The differences 𝑦ᵢ – 𝑓(𝐱ᵢ) for all observations 𝑖 = 1, …, 𝑛, are called the residuals.
Regression is about determining the best predicted weights – that is, the weights
corresponding to the smallest residuals.
To get the best weights, you usually minimize the sum of squared residuals (SSR) for all
observations 𝑖 = 1, …, 𝑛:
SSR = Σᵢ(𝑦ᵢ - 𝑓(𝐱ᵢ))².
Regression Performance
The variation of actual responses 𝑦ᵢ, 𝑖 = 1, …, 𝑛, occurs partly due to the dependence on the
predictors 𝐱ᵢ.
However, there’s also an additional inherent variance of the output.
The coefficient of determination, denoted as 𝑅², tells you which amount of variation in 𝑦 can
be explained by the dependence on 𝐱, using the particular regression model.
A larger 𝑅² indicates a better fit and means that the model can better explain the variation of
the output with different inputs.
The value 𝑅² = 1 corresponds to SSR = 0.
That’s the perfect fit, since the values of predicted and actual responses fit completely to each
other.
The estimated regression function, represented by the black line, has the equation:
𝑓(𝑥) = 𝑏₀ + 𝑏₁𝑥.
Your goal is to calculate the optimal values of the predicted weights 𝑏₀ and 𝑏₁ that minimize
SSR and determine the estimated regression function.
The value of 𝑏₀, also called the intercept, shows the point where the estimated regression line
crosses the 𝑦 axis. It’s the value of the estimated response 𝑓(𝑥) for 𝑥 = 0.

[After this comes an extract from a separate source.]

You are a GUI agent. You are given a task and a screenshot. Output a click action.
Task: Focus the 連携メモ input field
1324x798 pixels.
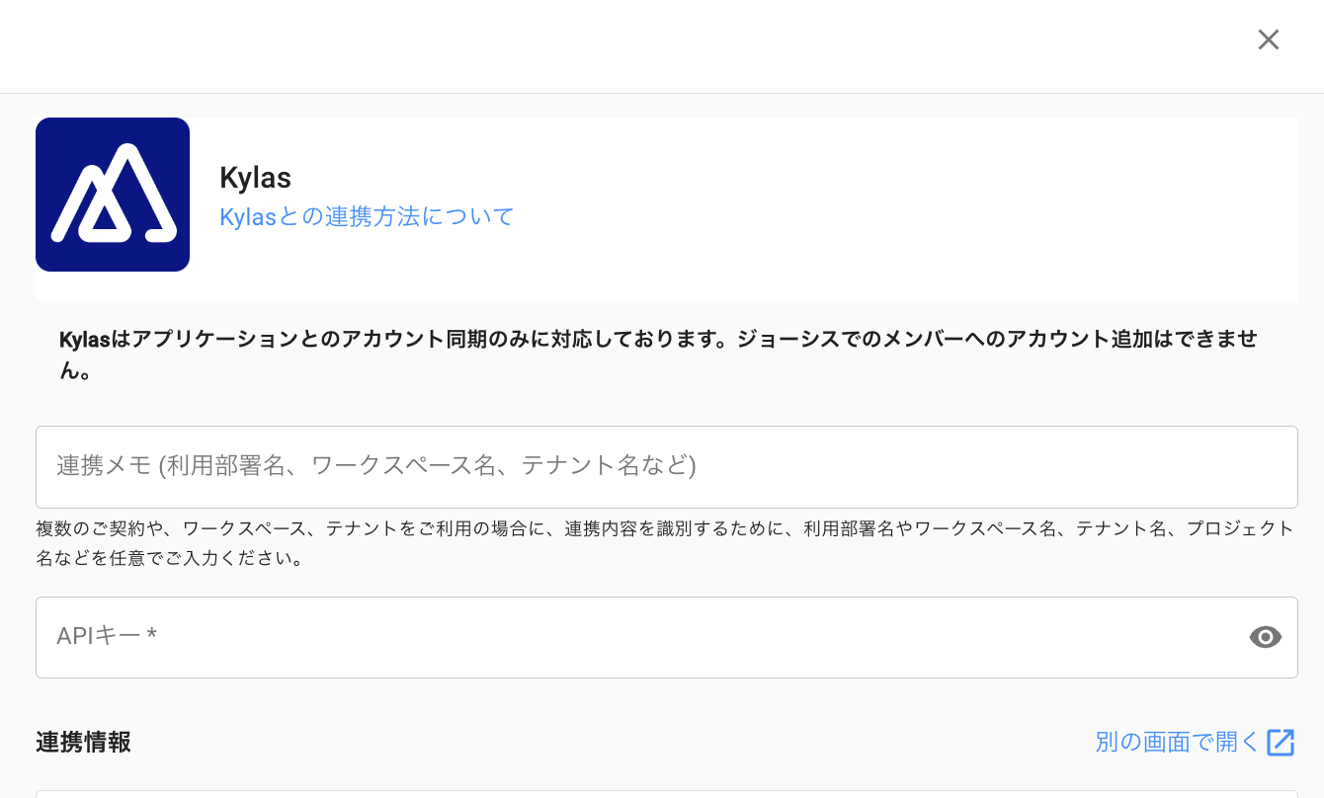pos(666,466)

The vertical dashed gray lines represent the residuals, which can be calculated as:
𝑦ᵢ - 𝑓(𝐱ᵢ) = 𝑦ᵢ - 𝑏₀ - 𝑏₁𝑥ᵢ for 𝑖 = 1, …, 𝑛.
They’re the distances between the green circles and red squares.
When you implement linear regression, you’re actually trying to minimize these distances and
make the red squares as close to the predefined green circles as possible.
Task_01
import …
import …
from sklearn.linear_model import LinearRegression
np.random.seed(0)
x = 10*np.random.rand(50)
y = 2*x -1 + np.random.rand(50)*6
plt.scatter(x,y,color='b')
X = x[:, np.newaxis]
print(X.shape)
model = LinearRegression().fit(X,y)
LinearRegression(fit_intercept=True)
np.random.seed()
xnew = 10*np.random.rand(10);print(xnew.shape)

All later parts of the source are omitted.